Desde que o li, nunca mais me esqueci deste excerto:
“Acendi um cigarro e o homem falou comigo.
– Não te importas de me dar um, irmão?
Amaldiçoei o olfato do tipo. Restavam-me muito poucos e quem sabe se encontraria alguma coisa para fumar quando se acabassem estes. Mas não se pode negar um cigarro. Eu também conhecia a prisão e sei a vontade de fumar que dá. Além disso, eram as suas últimas horas.
– Toma.
Passei-lhe um aceso pela ranhura inferior da porta.
– Obrigado, irmão.
– Não me chames irmão.
– Todos somos irmãos. Caim e Abel também eram irmãos.
– Cala-te.
O prisioneiro não tornou a falar, e melhor assim.”
Apareceu-me no Encontro de amor num país em guerra, um minúsculo livro de contos, do saudoso Luís Sepúlveda. Lembra-me um pouco a natureza da guerra, sobre a qual aliás li e ouvi, mas nunca conheci. Tem pendente um sentimento que cobre a humanidade das pessoas como se fosse um manto, ou uma mortalha, que apenas sobressai quando a pessoa insiste em agir como uma pessoa: chamar pela mãe, jogar futebol, fumar um cigarro.
Tanto mais espessa a mortalha, quanto espesso o conflito. E, no Levante, já nem se diria espesso, mas sólido como cimento, como se não fossem homens e mulheres, mas apenas israelitas e palestinianos.

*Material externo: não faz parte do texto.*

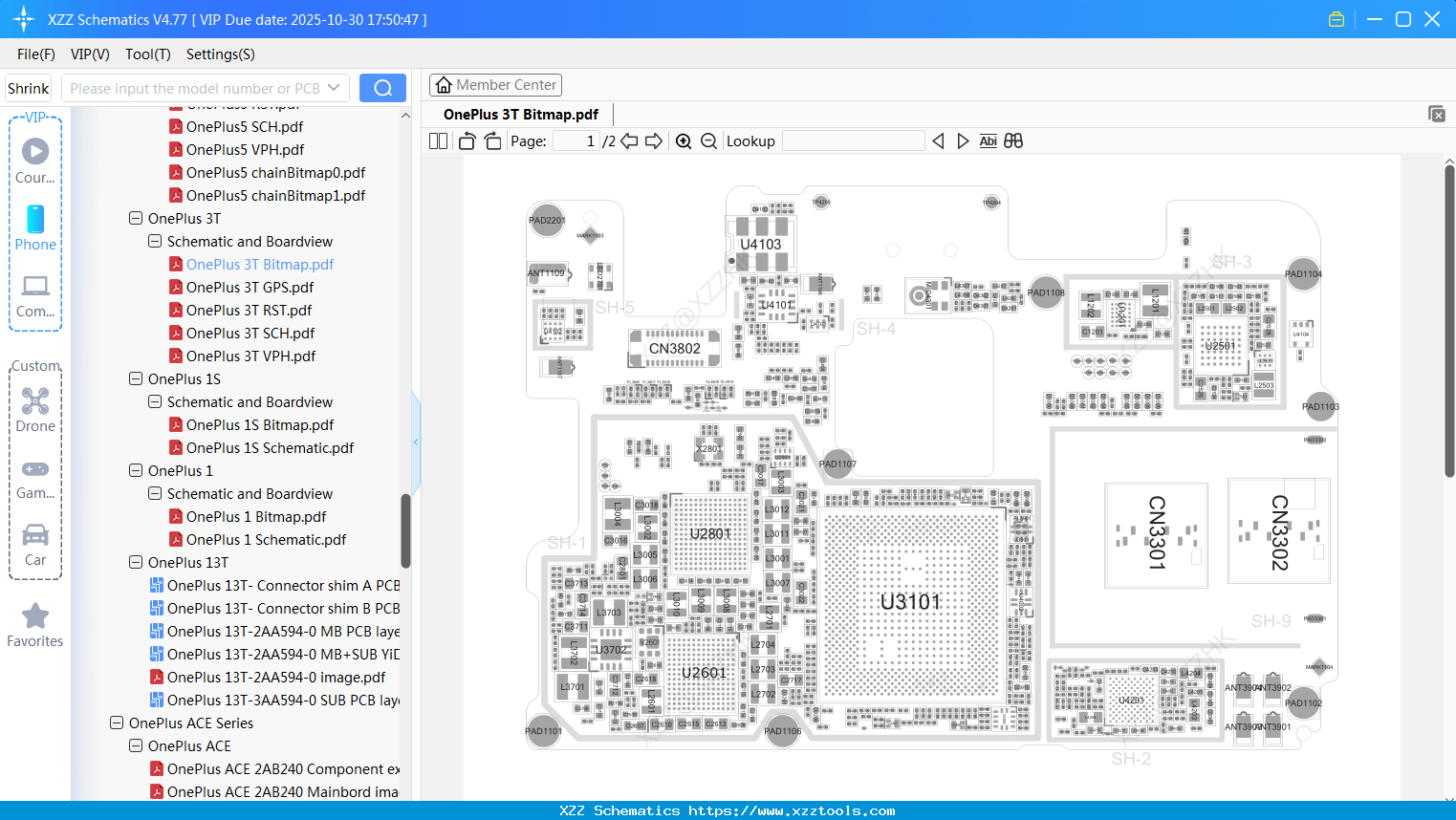This screenshot has width=1456, height=820.
Task: Zoom in on the schematic page
Action: (x=684, y=140)
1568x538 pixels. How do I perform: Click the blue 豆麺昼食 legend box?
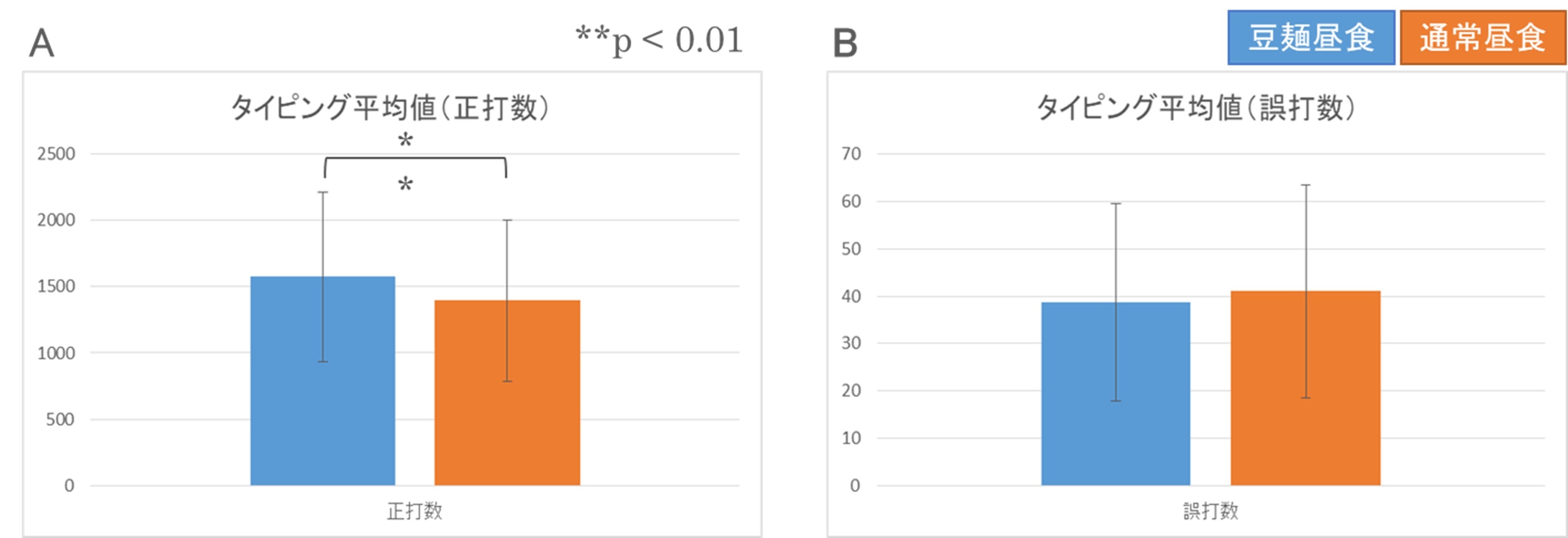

É aquilo a que se chama Nó Górdio, o nó grego e mitológico impossível de desatar; até que o não menos grego e mitológico Alexandre, o Grande, cortou à força da sua espada. No fundo, o Nó fica muito apertado, e apenas se deslinda o mistério de como o desfazer com violência simples e eficaz.
E muito se fala de como desfazer o Nó Górdio, mas pouco de como ficou tão apertado.
Um palestiniano ou um israelita de vinte anos, por motivos diferentes, estão numa situação de mata-ou-morre com um inimigo estrangeiro, bárbaro e desumano. O palestiniano nasceu a tempo de ouvir histórias com dezenas de anos sobre os primeiros colonatos israelitas; a “Grande Catástrofe”, ou Nakba, de 1948, em que os seus avós e bisavós foram expulsos de casa (no mínimo); a mortandade que lhe sucedeu. Nasceu a tempo de ver morrer Yasser Arafat, cujos esforços em prol de uma solução de dois Estados para o conflito com Israel foram rapidamente esquecidos, depois da tomada do poder em Gaza pelos terroristas do Hamas; e as represálias dos israelitas – que já colonizavam o resto da Palestina –, que matavam centenas todos os anos. O israelita nasceu a tempo de ouvir falar sobre a prossecução da sua estirpe há 80 anos; da Guerra dos Seis Dias, em que todos os vizinhos se uniram para aniquilar o país; para ver o sistema antimísseis de Israel a salvar a sua cidade contra invectivas palestinianas. Aquele vê notícias da mortandade na Palestina, que já excedeu os 8.000, especialmente mulheres e crianças, segundo a Associated Press; este vê as mesmas notícias, que falam de 1.400 israelitas mortos, e um eco cada vez mais forte – e penetrante, no Ocidente –, que exclama: “From the River to the Sea, Palestine will be free.”
Estes homens estão imersos em história e cultura, da sua família e do seu país. É evidente que a vida os molda em forma de soldados, porque tudo lhe diz que o Outro vai voltar a atacar a sua família e o seu país – e, segundo o ecrã da televisão, vai. Como um objecto a reagir à lei da gravidade, ou como se fosse mais um ritual ou passo de dança, eles vão fazer o que tudo lhes diz que têm de fazer.
Não há guerras sem soldados, mas também não há soldados sem guerras. E, como se fosse uma receita culinária, fica evidente de onde aparecem os homens-bomba: de uma guerra, espessa e demasiado apertada. Estão apenas a tentar desfazer o Nó Górdio.
Que Alguém nos salve de nós próprios.